DESCRIPTION OF THE TASK.
Below are the records; copy exactly the stretch from the line containing "You are a GUI" through the line containing "Image resolution: width=291", both ends included, and nothing else.

EXERCISE MATERIALS.
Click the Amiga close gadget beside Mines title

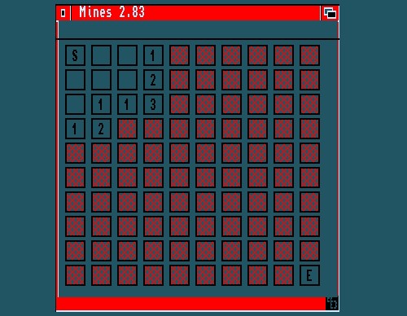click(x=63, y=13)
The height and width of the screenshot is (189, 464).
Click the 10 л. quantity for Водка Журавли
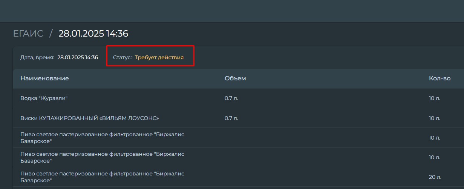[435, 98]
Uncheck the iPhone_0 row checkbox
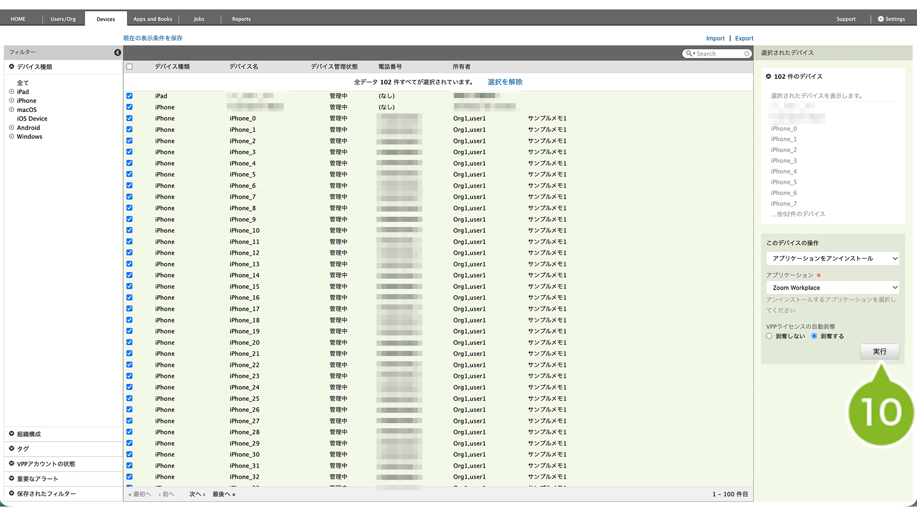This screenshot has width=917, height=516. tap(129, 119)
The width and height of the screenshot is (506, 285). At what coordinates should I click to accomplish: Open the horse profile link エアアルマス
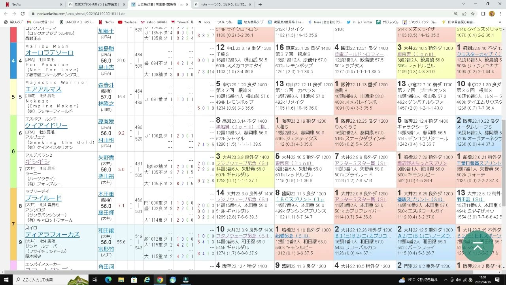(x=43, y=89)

==

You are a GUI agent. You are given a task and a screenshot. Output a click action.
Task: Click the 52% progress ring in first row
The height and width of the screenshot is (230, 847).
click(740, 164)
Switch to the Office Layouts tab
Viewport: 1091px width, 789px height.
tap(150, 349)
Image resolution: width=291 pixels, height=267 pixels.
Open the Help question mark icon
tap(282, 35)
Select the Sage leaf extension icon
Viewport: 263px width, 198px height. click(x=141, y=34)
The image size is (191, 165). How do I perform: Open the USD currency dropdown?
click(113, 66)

RESULT OF THE TASK.
You are a GUI agent. You are given a task and a screenshot. Output a click action.
Task: Click the 52% progress ring in first row
The height and width of the screenshot is (230, 847).
click(740, 164)
Switch to the Office Layouts tab
Viewport: 1091px width, 789px height.
tap(150, 349)
Image resolution: width=291 pixels, height=267 pixels.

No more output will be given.